O sufrágio é uma máquina de progresso [...] À semelhança de muitas outras invenções modernas, que só se tornaram úteis com o auxílio de certas articulações, o sufrágio necessita de todas as energias masculinas e femininas de uma nação para tornar-se um instrumento de evolução capaz de transformar a ordem social.

(AUCLERT, “Les femmes à l’assaut des urnes”, L’Eclair, maio de 1908, apud Scott, 2002)


Pode-se concluir, de modo geral, que cada movimento teve suas particularidades, com meios diferentes, mas com finalidades, na grande maioria das vezes, em comum, seja para combater a soberania da diferença do sexo sobre os direitos, seja para restituir o sufrágio universal, seja para lutar pela igualdade, de fato. (É importante saber que até mesmo movimentos feministas tiveram seu caráter ‘contraditório’, se destruindo muitas vezes por pregarem a supremacia do sexo feminino em detrimento do masculino).

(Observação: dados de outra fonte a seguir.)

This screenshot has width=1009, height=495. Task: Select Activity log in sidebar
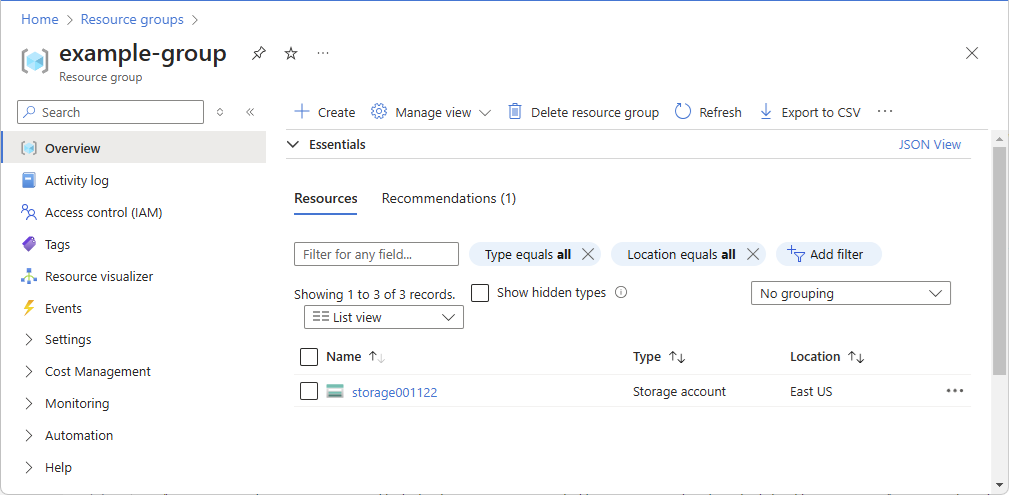(76, 180)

O século XIX não iniciou esta luta na França, que vem desde o XVIII com sua explosão na Revolução Francesa, que permitiu tornar público o que se pensava, deu voz ao que outrora era reprimido, fazendo com que movimentos como esses explodissem e não acabassem, visto que as contradições do sistema não acabavam. Contradições ou, como diria Arno Mayer, a “força da tradição”?

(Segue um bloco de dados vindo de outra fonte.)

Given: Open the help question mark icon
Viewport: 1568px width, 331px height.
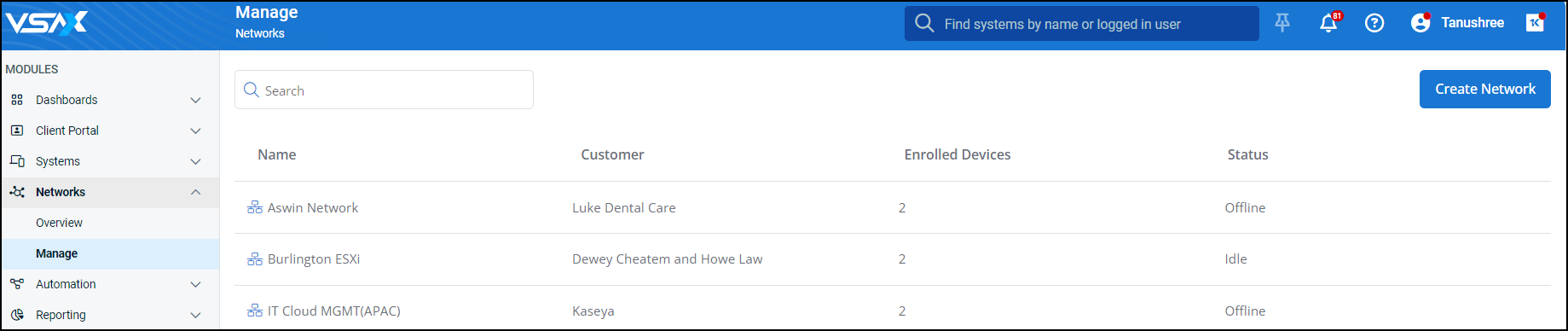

Consideramos como contradições porque refletimos com o olhar de hoje, a partir da compreensão distante de todos os processos já desencadeados. Mas, provavelmente, a partir de uma análise não generalizante, os agentes históricos daquela época talvez não vissem como contradição, visto que muitos combatiam aquilo que estava enraizado em si mesmo. Melhor que seja entendido como um período e um processo de contínuas transformações, cuja vontade de mudar e colocar em prática os novos ideais ainda entrava conflito com as permanências, com a essência.
Referências bibliográficas:
DUBY, Georges; PERROT, Michelle. História das Mulheres no Ocidente. Porto: Edições Afrontamento.
HOBSBAWM, Erick J. A Era do Capital: 1848-1875. Rio de Janeiro: Paz e Terra, 12ªed, 2007.
MAYER, Arno J. A força da tradição: a persistência do Antigo Regime (1848-1914). São Paulo: Companhia das Letras, 1987.
PERROT, Michelle. Os Excluídos Da História: Operários, Mulheres e Prisioneiros. Rio de Janeiro: Paz e Terra, 1988.
SCOTT, Joan W. A Cidadã Paradoxal: as feministas francesas e os direitos do homem. Trad. Élvio Antônio Funck. Florianópolis: Ed. Mulheres, 2002.